Sul palco dello Splendor Dario ha duettato con Cognetti, accompagnandolo al piano nella lettura di una lettera immaginaria a Mario Rigoni Stern ed intrecciando ricordi e riflessioni. «Quest’uomo qua lo seguivo già nel 2009,- ha ricordato l’autore di “Le otto montagne”- e, ascoltandone i testi, pensavo fosse un bravo scrittore. In comune abbiamo una nostalgia dell’infanzia, intesa nel senso di radici. Alì’epoca mi ritrovavo nella sua bellissima “Guardia 82”, anche se, invece del mare e della spiaggia, pensavo alla montagna. Oltre che i suoi dischi, negli anni di isolamento ad Estoul, in Val d’Ayas, mi hanno fatto compagnia i Bon Iver ed Eddie Vedder, la cui bellissima “Society” ha influito sulla mia decisione di rifugiarmi in montagna. Le sue parole, “Spero che tu non ti senta sola, senza di me, Società davvero folle”, mi sono a lungo rimbombate In testa. Dopo un po’, però, ho realizzato che la solitudine non può essere che una fase di passaggio per fare un po’ d’ordine. Da eremitaggio la montagna si è, così, trasformata in luogo di nuovi progetti e nuove amicizie ed incontri. A Estoul, dove vivo, ho, così, creato un festival culturale e aperto un rifugio che, nei miei sogni, dovrebbe diventare un circolo culturale.»

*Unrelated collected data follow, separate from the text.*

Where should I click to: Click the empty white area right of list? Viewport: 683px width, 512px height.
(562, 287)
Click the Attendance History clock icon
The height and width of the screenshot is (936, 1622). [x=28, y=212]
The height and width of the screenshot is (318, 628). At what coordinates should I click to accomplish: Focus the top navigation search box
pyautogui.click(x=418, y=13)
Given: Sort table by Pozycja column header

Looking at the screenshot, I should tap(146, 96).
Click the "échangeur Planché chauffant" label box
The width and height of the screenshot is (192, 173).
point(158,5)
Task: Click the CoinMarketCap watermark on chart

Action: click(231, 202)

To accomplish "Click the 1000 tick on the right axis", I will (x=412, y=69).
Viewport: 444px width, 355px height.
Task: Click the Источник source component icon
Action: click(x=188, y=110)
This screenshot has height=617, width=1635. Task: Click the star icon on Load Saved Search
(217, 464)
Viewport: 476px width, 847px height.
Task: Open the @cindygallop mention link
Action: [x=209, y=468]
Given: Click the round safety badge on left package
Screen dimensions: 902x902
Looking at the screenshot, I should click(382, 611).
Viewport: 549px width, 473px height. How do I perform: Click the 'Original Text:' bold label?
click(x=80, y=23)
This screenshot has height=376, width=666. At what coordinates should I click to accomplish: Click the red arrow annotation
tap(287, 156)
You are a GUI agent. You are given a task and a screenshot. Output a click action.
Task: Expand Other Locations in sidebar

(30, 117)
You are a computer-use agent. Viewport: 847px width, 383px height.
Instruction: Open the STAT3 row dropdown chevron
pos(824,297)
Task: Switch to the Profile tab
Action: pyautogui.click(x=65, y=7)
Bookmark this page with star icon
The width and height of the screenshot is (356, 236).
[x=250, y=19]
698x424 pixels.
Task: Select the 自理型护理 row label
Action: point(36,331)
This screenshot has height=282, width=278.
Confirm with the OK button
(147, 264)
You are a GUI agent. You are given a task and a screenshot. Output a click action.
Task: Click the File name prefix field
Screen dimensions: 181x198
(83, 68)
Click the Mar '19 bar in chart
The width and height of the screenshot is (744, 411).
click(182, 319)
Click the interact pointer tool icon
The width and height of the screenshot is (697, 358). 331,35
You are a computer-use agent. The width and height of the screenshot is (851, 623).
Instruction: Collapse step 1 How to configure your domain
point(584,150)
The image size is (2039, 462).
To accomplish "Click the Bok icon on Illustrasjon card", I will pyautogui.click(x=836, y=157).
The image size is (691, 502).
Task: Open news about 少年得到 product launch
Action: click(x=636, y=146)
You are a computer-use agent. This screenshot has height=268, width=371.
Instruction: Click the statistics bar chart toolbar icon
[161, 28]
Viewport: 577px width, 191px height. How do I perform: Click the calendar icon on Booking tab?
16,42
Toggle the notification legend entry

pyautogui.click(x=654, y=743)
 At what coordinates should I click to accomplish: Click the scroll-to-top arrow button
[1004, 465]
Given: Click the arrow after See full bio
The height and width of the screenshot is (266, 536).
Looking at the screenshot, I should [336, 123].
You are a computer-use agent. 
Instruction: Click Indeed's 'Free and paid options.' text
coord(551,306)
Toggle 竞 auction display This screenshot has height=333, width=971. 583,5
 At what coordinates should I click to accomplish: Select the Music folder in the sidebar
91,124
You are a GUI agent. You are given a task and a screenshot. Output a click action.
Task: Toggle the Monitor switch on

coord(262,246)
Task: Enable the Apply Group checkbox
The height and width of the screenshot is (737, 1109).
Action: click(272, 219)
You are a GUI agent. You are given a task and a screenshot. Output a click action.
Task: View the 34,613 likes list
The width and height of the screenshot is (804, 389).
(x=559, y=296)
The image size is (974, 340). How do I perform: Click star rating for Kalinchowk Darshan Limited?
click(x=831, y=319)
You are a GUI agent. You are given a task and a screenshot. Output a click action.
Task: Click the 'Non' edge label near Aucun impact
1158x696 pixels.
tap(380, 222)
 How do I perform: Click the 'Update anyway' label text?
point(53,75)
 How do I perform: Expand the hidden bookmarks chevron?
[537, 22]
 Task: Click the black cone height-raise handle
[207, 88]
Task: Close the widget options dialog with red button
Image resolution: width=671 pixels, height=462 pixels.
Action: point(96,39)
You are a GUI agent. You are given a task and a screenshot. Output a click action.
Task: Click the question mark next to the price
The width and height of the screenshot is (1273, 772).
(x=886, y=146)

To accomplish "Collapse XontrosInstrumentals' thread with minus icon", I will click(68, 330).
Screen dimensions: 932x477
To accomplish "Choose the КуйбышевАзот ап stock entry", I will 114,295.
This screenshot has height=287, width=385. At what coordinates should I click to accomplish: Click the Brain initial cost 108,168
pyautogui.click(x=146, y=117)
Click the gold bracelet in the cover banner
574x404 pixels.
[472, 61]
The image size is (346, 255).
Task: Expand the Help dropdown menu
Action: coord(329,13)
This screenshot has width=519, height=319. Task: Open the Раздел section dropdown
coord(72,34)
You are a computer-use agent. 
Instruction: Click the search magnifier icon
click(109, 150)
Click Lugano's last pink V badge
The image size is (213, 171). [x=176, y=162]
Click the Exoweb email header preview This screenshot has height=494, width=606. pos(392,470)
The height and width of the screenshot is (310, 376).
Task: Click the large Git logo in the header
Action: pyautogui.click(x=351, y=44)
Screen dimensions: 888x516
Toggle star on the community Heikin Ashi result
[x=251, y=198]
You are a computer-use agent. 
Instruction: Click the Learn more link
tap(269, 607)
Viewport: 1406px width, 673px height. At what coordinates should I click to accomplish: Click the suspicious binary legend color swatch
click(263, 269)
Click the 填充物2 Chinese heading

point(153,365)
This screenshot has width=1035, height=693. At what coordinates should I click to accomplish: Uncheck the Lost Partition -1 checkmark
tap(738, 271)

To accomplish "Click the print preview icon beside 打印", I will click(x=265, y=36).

Nel troppo breve set acustico in cui si è alternato tra chitarra e pianoforte, Brunori ha interpretato “La verità”, “Arrivederci tristezza”,“Canzone contro la paura” e “L’uomo nero” che recentemente ha vinto il Premio Amnesty International Italia per il migliore brano sui diritti umani, indetto da Amnesty International Italia e dall’associazione culturale Voci per la Libertà. «E’ una canzone nata da discorsi captati da persone per me insospettabili. Parte dalla xenofobia, ma, più in generale, ha a che fare con la paura che ti fa vedere come minaccia tutto ciò che è nuovo. Oltre che socialmente, un mondo in cui si perde il lato umano, si alzano barriere e si ha paura della contaminazione è pericoloso anche a livello artistico, perché, così, difficilmente si tenderà ad accettare una narrazione diversa da quella comune. Nei pezzi di questo disco volevo parlare di attualità senza necessariamente prendere la posizione più comoda, cercando di guardare più il mostro che c’è in me che il mostro in sé. Perché un artista deve sforzarsi di vestire panni che gli stanno un po’ scomodi, cercando di immaginarsi qual’è l’umanità che può produrre certe cose per poterla comprendere.»